++++ Working data ++++

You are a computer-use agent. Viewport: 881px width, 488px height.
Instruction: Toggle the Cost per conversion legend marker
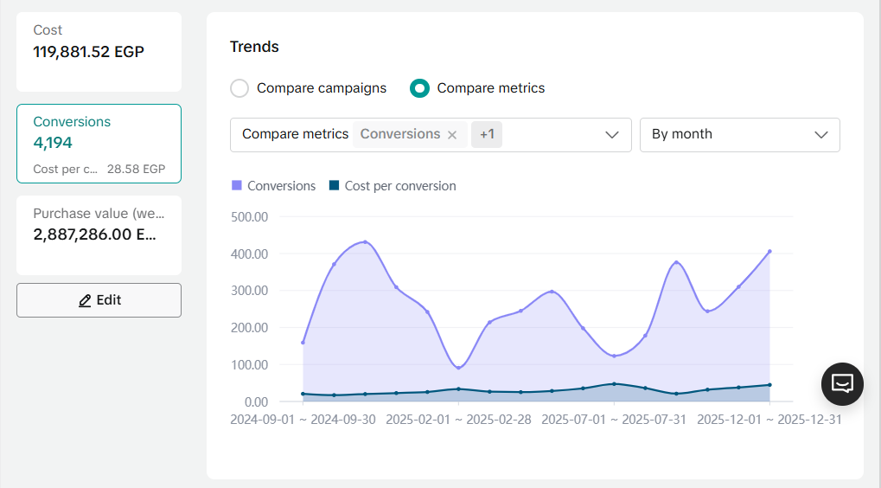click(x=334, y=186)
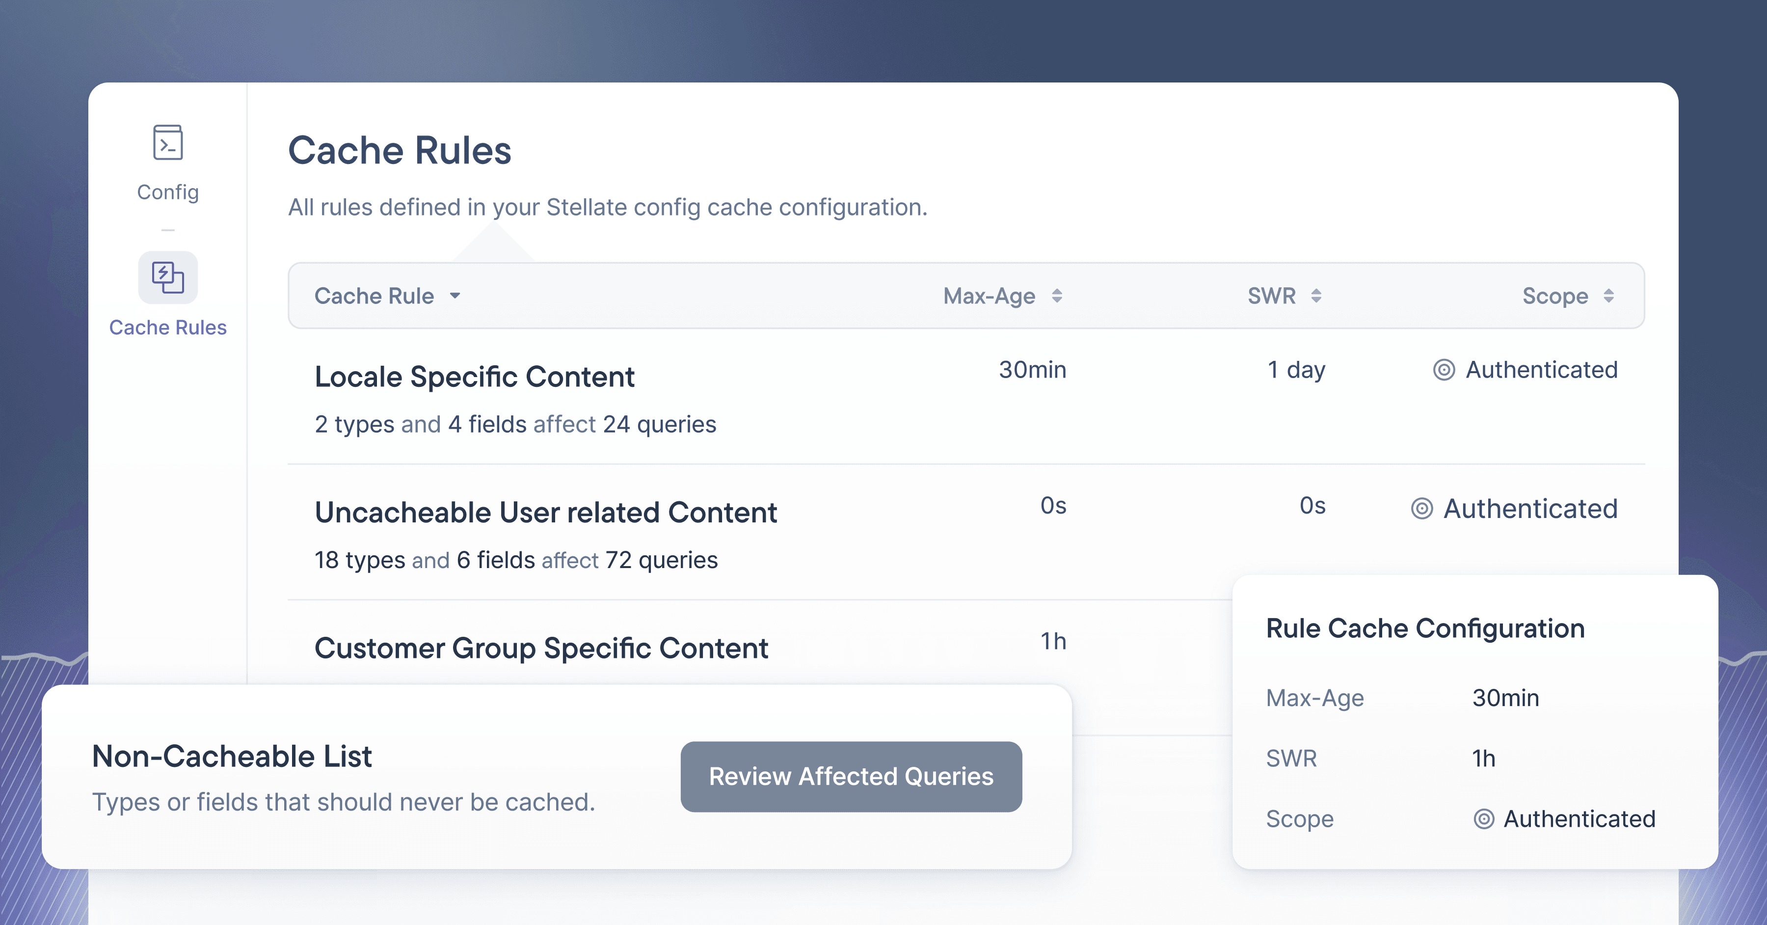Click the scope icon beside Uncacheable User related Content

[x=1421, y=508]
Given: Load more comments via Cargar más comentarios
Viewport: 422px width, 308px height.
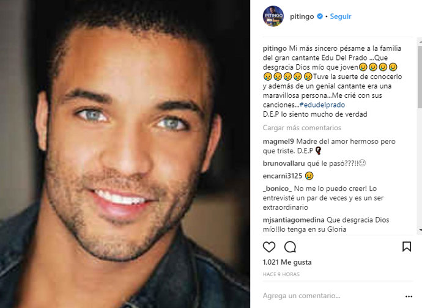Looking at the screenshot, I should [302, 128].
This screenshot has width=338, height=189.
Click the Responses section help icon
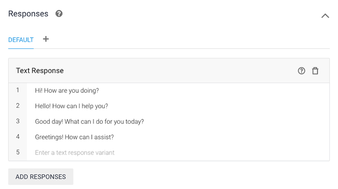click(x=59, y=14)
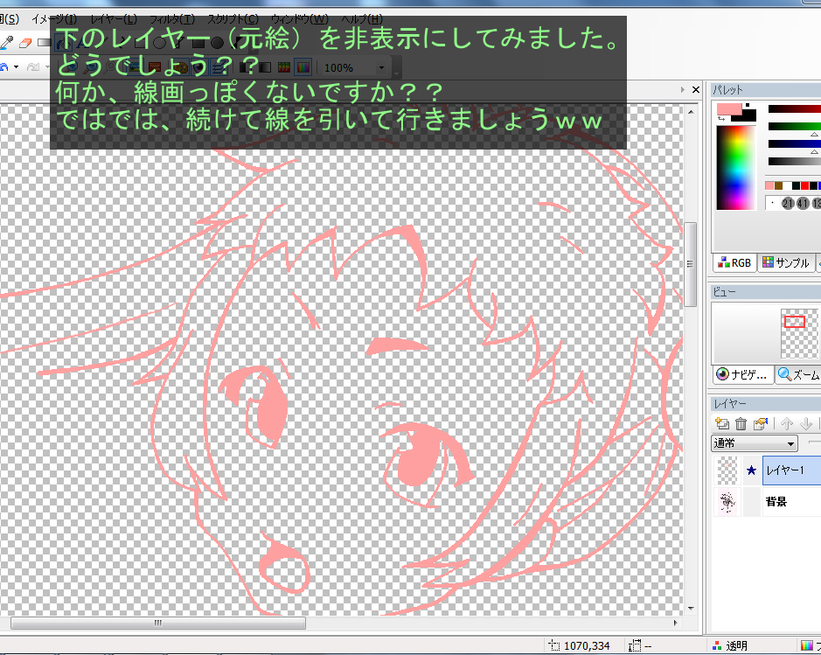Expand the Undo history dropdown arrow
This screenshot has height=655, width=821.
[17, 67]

++++
++++ Working data ++++

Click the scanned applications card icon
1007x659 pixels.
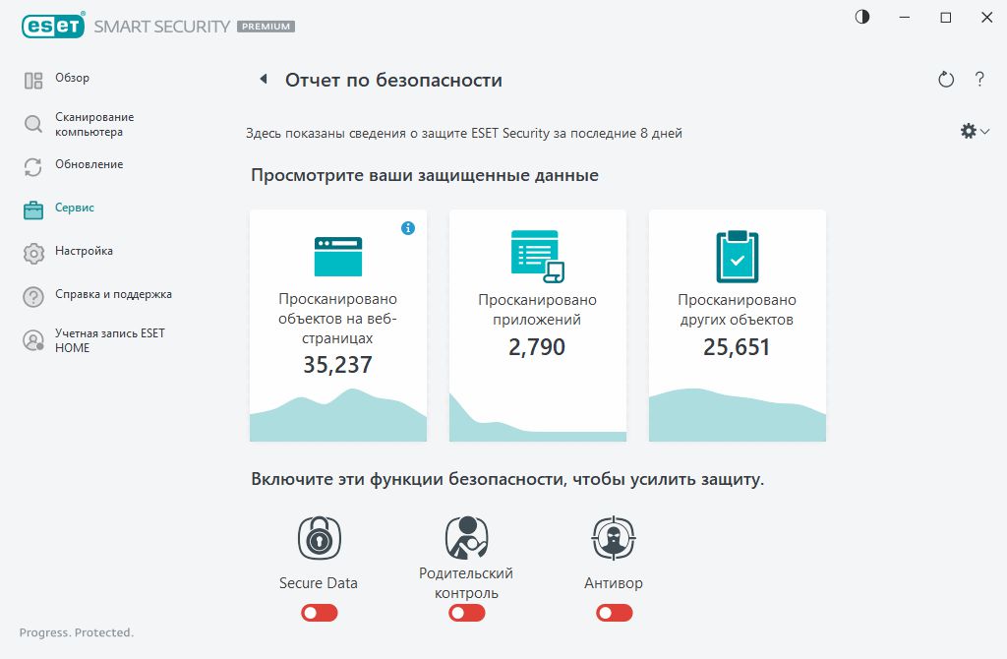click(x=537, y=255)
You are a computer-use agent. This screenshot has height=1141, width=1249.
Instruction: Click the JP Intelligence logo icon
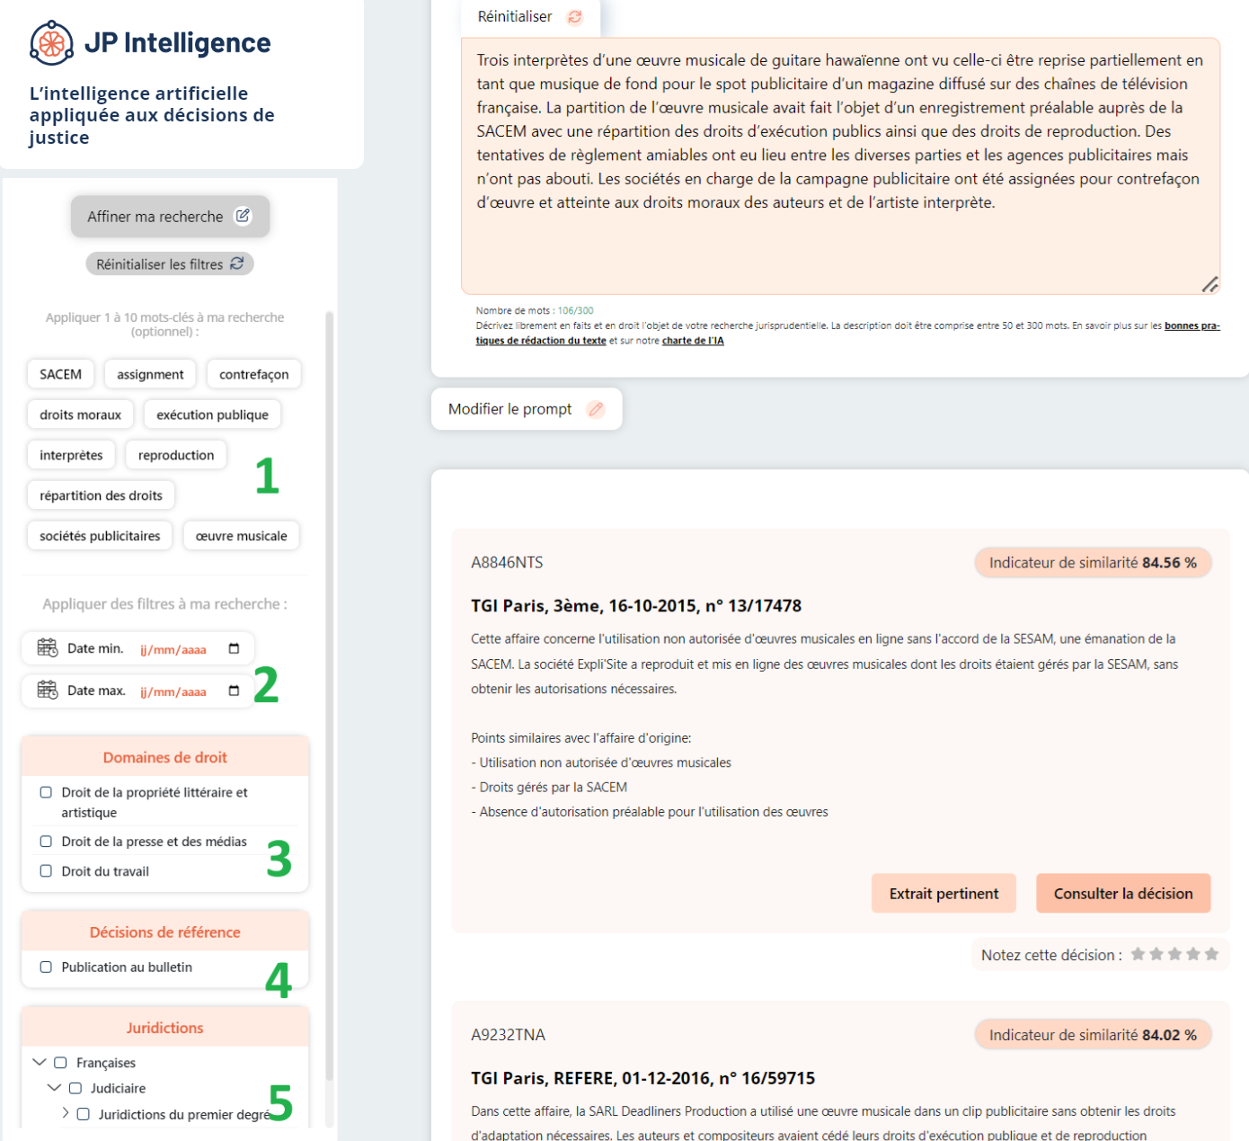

++++

• The request
Present the records starting at the line containing "Click the scanned applications card icon" and ending at the line containing "Instruction: Click the", both included, as a Markdown table with the columns n and Line, one row per non-blank line. Leave the pictures out.

• Result of this exercise
| n | Line |
|---|---|
| 1 | Click the scanned applications card icon |
| 2 | 1007x659 pixels. |
| 3 | click(x=537, y=255) |
| 4 | You are a computer-use agent. This screenshot has height=1141, width=1249. |
| 5 | Instruction: Click the JP Intelligence logo icon |